• **Testo di partenza**:
•••••

L’incerto futuro del dollaro Usa

mercoledì 23 settembre 2015


Quale possa essere il futuro di una moneta come il dollaro è difficile a dirsi, la moneta, infatti, di per sé dovrebbe essere sterile come affermava Tommaso d’Aquino e prima di lui Aristotele. In questo senso la moneta è rappresentativa di un valore che non ha in sé ma in quanto rappresenta un valore che le sta a monte; questo poteva essere l’oro fino al 1971 quando Nixon unilateralmente sganciò la valutazione del dollaro dall’oro precipitando il mondo in un sistema di cambi fluttuanti. Dopo, il valore del dollaro è divenuto meno determinabile in senso oggettivo come era stata pensato a Bretton Woods ma più legato alla potenza economica, militare e politica degli Usa, rimanendo, quindi, la moneta di riferimento negli scambi internazionali. Il suo valore attuale e prospettico però è legato sia alle dinamiche monetarie sia al controvalore del reale potere di influenza degli Usa; per la variabilità oggettiva ed attuale di tali elementi il destino del dollaro sembra essere una domanda a cui non è facile rispondere.

A partire dagli anni Settanta, dopo la separazione della convertibilità in oro del dollaro la moneta ha, innaturalmente, acquisito un valore in sé ed il sistema monetario e finanziario ha preso progressivamente una dimensione sempre più lontana dall’economia reale cominciando a vivere in una sorta di mondo parallelo in cui l’infinito monetario si scontra, oggi più che mai, con il finito reale e ne diventa, illogicamente, elemento valutativo. Dagli inizi degli anni Settanta il campo della finanza, inondato da infinite masse monetarie, è diventato sempre più il gioco del monopoli dettato da una speculazione fine a se stessa, con pochi vincitori e tanti sconfitti, contribuendo a definire un ordine mondiale sia nei mercati che nell’indirizzare le scelte di geopolitica. Da allora innumerevoli crisi finanziarie si sono susseguite come un tremendo tsunami – le crisi del petrolio (1973 e 79), Black Monday (1988), banking strains (1991), il tempo dei derivati considerati verità assoluta (Nobel 1997), le bolle dell’Argentina, Messico e tigri asiatiche, il dotcom-crash (2000) poi la bolla Internet, infine la crisi iniziata nel 2008 ed i processi di destabilizzazione contro l’Euro dal 2010.

Da quegli anni è cambiato il trend dello sviluppo economico e sociale che ha portato ad una crescente disuguaglianza, alla riduzione delle attività manifatturiere, alla disoccupazione, ad una crescente povertà, alla cancellazione dei diritti universali dell’uomo; il tutto generato dalla globalizzazione della finanza posta sopra gli Stati come arma egemone. Ma i nodi arrivano sempre al pettine.

I mercati finanziari non rappresentano più un controvalore reale, soggetti, come sono, ad un gioco frenetico di scambi virtuali da casinò che spesso nascondono il nulla ma determinano andamenti erratici delle Borse in cui la volatilità sembra governare i loro andamenti, rendendoli più simili alle montagne russe che non legati alla presunta razionalità usata strumentalmente per farli apparire asettici.

•••••

• **Cosa fare**:
• A. Secondo l'articolo sul dollaro, in quale anno Nixon sganciò la valutazione del dollaro dall'oro?
• B. Traduci in inglese questa frase dell'articolo sul dollaro: "Ma i nodi arrivano sempre al pettine."
• C. Trascrivi dall'articolo sul dollaro il passo che va da "Da quegli anni" a "sempre al pettine.".

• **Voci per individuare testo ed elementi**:
•••••

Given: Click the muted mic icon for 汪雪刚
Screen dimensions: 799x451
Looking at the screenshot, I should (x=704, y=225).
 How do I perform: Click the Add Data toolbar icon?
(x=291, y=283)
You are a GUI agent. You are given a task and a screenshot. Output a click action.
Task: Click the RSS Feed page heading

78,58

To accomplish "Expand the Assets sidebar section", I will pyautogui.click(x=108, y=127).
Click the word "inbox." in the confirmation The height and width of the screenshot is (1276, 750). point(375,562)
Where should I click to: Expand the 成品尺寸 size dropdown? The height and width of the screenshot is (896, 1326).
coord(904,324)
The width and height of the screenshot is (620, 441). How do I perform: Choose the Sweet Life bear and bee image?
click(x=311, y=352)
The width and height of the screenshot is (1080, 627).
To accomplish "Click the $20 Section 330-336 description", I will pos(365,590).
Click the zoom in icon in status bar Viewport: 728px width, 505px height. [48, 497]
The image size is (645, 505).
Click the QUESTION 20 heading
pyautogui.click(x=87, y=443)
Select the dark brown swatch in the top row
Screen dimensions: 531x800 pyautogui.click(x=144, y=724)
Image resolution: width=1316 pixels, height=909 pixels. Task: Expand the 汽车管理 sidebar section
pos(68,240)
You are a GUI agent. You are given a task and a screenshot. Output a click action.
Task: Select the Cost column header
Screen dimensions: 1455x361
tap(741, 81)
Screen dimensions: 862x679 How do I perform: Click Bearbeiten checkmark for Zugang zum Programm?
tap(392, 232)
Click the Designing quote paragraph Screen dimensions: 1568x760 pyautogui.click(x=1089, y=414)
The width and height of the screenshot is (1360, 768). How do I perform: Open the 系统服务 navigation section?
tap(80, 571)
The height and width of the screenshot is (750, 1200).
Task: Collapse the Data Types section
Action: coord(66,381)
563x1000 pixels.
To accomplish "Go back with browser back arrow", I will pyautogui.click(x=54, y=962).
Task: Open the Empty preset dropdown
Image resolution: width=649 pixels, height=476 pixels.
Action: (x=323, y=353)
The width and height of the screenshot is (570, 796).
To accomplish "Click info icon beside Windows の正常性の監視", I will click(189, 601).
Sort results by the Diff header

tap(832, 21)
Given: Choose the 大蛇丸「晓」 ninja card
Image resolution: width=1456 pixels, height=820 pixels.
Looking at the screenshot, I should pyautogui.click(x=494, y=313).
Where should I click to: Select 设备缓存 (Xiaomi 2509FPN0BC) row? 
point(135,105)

•••••

• **Risposte ai compiti**:
• A. Nel 1971.

• B. But problems always come to a head.

• C.
Da quegli anni è cambiato il trend dello sviluppo economico e sociale che ha portato ad una crescente disuguaglianza, alla riduzione delle attività manifatturiere, alla disoccupazione, ad una crescente povertà, alla cancellazione dei diritti universali dell’uomo; il tutto generato dalla globalizzazione della finanza posta sopra gli Stati come arma egemone. Ma i nodi arrivano sempre al pettine.